Sort through the data and copy the lines holding the word "owned".

**Dataset entries:**
────────────────

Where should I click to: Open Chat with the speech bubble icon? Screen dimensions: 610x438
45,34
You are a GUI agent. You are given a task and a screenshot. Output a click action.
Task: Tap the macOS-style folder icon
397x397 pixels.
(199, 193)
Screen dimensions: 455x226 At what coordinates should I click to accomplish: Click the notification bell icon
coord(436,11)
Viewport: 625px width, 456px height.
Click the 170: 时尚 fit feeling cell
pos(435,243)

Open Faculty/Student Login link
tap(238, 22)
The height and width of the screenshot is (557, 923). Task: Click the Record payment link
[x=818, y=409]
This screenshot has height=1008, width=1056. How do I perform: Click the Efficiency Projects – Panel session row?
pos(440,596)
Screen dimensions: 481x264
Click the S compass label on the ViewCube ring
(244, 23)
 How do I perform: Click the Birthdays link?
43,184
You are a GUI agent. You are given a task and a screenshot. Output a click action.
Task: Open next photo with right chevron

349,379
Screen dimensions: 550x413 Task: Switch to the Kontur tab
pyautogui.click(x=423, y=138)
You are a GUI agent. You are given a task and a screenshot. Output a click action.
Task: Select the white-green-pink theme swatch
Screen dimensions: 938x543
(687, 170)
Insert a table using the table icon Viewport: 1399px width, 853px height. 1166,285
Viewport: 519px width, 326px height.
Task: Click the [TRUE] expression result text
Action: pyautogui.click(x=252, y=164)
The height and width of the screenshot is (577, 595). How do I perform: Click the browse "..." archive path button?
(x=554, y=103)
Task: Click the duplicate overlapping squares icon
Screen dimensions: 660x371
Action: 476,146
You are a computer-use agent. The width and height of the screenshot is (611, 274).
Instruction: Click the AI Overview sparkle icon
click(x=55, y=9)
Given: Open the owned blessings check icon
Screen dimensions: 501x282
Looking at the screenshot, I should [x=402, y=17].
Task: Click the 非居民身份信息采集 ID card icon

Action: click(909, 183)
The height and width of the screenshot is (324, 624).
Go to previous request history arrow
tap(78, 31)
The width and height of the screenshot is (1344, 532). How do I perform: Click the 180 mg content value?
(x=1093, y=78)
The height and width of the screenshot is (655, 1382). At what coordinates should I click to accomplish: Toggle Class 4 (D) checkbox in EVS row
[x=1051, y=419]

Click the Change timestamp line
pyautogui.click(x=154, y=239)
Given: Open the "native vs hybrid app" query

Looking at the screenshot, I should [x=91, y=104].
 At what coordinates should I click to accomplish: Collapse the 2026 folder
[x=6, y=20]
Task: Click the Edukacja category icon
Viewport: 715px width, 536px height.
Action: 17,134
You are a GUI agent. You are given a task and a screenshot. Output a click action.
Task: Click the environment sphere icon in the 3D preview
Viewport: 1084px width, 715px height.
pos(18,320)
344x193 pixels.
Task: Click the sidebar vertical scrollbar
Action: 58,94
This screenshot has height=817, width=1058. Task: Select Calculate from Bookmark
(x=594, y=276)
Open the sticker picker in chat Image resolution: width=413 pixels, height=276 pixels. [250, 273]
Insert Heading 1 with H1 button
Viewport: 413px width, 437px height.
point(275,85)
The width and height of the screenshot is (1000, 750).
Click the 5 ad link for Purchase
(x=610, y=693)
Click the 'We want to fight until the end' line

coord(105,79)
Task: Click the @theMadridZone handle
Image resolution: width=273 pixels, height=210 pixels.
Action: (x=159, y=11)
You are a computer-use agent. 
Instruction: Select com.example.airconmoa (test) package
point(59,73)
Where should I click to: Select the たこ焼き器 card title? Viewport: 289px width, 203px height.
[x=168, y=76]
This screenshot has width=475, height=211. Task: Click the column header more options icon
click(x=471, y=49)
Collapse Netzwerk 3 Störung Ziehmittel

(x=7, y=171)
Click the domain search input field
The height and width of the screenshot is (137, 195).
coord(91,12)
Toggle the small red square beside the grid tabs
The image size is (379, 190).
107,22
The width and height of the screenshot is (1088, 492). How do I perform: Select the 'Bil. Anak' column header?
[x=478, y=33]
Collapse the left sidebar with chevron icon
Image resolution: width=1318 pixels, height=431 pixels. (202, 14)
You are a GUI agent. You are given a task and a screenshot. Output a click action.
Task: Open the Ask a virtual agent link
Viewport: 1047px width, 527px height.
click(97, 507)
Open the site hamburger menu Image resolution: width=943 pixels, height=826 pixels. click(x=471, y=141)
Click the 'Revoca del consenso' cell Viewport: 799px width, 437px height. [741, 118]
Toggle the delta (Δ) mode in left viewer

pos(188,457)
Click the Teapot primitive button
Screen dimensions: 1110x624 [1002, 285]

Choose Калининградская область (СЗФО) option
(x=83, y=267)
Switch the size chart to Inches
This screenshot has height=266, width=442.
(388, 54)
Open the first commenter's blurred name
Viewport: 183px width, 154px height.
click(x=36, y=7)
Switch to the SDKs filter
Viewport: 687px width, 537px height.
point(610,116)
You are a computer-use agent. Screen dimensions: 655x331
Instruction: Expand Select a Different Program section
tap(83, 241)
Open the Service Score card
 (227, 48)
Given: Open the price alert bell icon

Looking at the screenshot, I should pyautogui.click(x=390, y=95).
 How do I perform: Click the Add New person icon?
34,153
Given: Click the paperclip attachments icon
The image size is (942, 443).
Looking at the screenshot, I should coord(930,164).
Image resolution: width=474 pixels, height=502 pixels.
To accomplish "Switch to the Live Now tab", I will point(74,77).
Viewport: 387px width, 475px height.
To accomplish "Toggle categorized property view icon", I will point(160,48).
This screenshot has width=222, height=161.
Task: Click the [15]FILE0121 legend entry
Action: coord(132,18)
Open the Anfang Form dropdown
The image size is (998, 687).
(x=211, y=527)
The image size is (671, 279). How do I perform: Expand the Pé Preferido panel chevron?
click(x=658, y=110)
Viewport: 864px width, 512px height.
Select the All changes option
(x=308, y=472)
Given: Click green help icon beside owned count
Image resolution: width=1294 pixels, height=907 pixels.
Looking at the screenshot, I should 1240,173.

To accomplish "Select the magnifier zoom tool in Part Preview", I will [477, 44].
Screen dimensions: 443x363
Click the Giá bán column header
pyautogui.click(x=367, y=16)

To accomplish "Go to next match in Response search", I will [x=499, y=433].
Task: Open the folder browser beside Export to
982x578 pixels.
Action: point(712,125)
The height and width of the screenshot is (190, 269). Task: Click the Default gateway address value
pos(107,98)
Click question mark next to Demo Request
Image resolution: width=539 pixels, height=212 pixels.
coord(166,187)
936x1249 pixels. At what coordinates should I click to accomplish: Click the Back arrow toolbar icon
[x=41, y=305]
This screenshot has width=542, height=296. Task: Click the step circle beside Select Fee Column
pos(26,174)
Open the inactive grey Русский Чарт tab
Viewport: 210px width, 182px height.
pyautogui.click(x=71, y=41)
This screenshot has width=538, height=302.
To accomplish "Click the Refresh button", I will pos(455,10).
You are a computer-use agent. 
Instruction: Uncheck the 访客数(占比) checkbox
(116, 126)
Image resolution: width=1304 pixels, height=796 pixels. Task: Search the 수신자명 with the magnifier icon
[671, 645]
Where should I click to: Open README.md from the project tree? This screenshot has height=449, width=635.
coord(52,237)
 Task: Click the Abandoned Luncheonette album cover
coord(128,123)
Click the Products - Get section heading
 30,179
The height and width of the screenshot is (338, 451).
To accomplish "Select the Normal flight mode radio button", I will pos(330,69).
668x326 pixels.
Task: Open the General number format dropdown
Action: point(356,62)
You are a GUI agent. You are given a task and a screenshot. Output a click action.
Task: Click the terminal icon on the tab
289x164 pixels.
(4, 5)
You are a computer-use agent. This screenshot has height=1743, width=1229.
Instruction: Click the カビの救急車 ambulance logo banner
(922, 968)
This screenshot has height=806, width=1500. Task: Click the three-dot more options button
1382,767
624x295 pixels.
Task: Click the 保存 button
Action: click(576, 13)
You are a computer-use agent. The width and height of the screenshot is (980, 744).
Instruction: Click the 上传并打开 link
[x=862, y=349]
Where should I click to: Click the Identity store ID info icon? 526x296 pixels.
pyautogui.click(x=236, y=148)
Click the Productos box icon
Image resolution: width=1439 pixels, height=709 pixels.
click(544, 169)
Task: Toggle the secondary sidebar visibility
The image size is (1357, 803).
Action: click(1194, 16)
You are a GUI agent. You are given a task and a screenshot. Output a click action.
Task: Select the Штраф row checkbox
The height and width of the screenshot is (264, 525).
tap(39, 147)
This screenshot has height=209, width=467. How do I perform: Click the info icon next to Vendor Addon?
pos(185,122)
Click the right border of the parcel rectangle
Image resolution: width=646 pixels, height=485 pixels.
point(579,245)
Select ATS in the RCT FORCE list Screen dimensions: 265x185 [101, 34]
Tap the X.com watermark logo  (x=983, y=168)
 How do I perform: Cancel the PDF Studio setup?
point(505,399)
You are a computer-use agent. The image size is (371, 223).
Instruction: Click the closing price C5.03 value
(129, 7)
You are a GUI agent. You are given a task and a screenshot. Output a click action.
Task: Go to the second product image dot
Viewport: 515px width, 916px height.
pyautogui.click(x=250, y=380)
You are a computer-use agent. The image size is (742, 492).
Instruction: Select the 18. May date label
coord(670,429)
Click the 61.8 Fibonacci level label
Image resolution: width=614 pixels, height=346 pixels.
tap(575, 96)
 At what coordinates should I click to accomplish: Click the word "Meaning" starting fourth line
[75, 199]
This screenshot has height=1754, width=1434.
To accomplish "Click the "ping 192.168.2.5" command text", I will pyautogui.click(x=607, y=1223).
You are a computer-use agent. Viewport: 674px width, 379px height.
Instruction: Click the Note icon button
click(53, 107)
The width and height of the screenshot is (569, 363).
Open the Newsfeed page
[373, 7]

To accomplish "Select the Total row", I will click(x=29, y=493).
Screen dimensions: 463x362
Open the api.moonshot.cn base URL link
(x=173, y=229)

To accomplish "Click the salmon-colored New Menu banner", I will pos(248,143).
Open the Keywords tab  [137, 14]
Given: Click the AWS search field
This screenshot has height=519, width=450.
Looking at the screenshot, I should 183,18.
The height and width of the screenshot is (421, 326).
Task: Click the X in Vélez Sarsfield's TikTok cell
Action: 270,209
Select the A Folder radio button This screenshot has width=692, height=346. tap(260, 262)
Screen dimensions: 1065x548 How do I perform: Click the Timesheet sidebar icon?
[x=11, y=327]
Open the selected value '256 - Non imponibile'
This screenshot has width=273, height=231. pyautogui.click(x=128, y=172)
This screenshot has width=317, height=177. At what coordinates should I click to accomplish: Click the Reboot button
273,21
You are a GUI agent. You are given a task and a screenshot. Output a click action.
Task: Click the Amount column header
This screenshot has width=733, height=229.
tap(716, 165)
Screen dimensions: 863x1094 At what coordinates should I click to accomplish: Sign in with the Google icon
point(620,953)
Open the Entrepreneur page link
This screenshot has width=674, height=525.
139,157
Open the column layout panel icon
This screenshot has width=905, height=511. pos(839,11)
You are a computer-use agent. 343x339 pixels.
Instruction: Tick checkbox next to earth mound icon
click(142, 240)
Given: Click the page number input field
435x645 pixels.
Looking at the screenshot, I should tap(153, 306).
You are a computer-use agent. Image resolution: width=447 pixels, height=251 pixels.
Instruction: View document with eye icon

────────────────

**Written answer:**
Given: Open the owned blessings check icon
Given: Click green help icon beside owned count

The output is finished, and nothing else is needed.